The county will use its First Source ordinance to ensure that many of the jobs go to DeKalb residents, according to Sheryl Chapman, director of DeKalb Workforce Development (DWD).
The First Source ordinance is “a public regulation that requires contractors and beneficiaries to make a good faith effort to hire 50 percent of all jobs using the First Source Registry” candidate database, according to the county’s website.
In accordance with the ordinance, recipients of county revitalization grants and contracts of $50,000 or more “are required to use DeKalb residents,” Chapman said. “That compliance statement is part of the contract.”
Fifty percent of any new hiring must come from the First Source registry, Chapman said.
DeKalb Workforce Development pre-screens applicants, markets open positions and conducts job fairs.
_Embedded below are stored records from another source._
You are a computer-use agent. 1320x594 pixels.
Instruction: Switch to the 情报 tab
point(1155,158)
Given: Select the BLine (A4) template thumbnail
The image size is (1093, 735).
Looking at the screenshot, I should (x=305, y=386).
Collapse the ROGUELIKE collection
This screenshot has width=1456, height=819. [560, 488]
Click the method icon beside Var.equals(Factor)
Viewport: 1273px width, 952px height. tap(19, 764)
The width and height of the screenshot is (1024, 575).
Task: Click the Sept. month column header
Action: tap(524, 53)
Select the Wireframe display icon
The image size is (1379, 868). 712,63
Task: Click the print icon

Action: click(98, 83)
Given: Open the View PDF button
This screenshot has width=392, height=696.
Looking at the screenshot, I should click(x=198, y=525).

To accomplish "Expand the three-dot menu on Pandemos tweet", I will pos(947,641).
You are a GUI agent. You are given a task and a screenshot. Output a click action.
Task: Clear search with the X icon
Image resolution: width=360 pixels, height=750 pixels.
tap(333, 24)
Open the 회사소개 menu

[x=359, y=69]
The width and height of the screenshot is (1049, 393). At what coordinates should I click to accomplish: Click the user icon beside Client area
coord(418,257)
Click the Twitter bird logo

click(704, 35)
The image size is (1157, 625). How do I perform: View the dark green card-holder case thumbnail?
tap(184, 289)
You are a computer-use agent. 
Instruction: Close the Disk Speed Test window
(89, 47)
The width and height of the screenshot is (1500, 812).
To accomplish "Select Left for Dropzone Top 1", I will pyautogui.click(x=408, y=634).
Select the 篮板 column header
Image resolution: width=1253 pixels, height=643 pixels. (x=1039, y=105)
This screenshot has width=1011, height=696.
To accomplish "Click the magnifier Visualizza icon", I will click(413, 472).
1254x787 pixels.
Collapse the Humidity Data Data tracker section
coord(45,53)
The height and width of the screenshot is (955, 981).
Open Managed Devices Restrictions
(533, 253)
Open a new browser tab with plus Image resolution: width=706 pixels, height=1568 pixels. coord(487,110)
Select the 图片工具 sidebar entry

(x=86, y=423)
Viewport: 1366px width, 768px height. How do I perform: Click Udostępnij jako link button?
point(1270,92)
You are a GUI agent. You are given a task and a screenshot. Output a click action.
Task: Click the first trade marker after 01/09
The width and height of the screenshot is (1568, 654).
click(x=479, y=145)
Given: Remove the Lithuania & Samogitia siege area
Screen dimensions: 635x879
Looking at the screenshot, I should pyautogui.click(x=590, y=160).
Contractors are required to provide job descriptions for all open positions which, in turn, are required to be posted on DWD’s First Source Registry candidate database.
“We do screening and recruiting…but the contractor has all hiring authority,” Chapman said.
Through the First Source ordinance, the county will perform “strong monitoring” of the contractors’ hiring.
“If a contractor cannot find enough workers from the registry, he must say why,” Chapman said.
If DWD sends a list of qualified, screened potential employees to a contractor, and he says he cannot find good candidates, “that would raise a red flag,” Chapman said.
“We would need to know why,” she said.
In addition to recruiting and screening potential employees, DWD provides short-term occupational skills training.
For example, DWD provides welding certification.
“Someone may have experience and need to get that credential,” Chapman said.
DWD then sends the person to one of its approved schools such as Georgia Piedmont Technical College.
“We’ve asked them to customize training specifically for this project,” Chapman said.
Chapman said the county will also be working with Goodwill Industries’ NEW Choices for Women program that helps low-income women get hands-on training program in the construction industry.
Since November, approximately 2,800 people have registered or updated their First Source profiles, Chapman said. More than 100 people have received occupational skills training at various schools.
“Some are in preparation for the CIP and some are just for employment,” she said.
In addition to various construction jobs, Chapman said she also expects administrative and payroll positions to be available in the watershed project.
“The CIP should allow various people to find jobs,” Chapman. “It’s a business. You need all types of people.”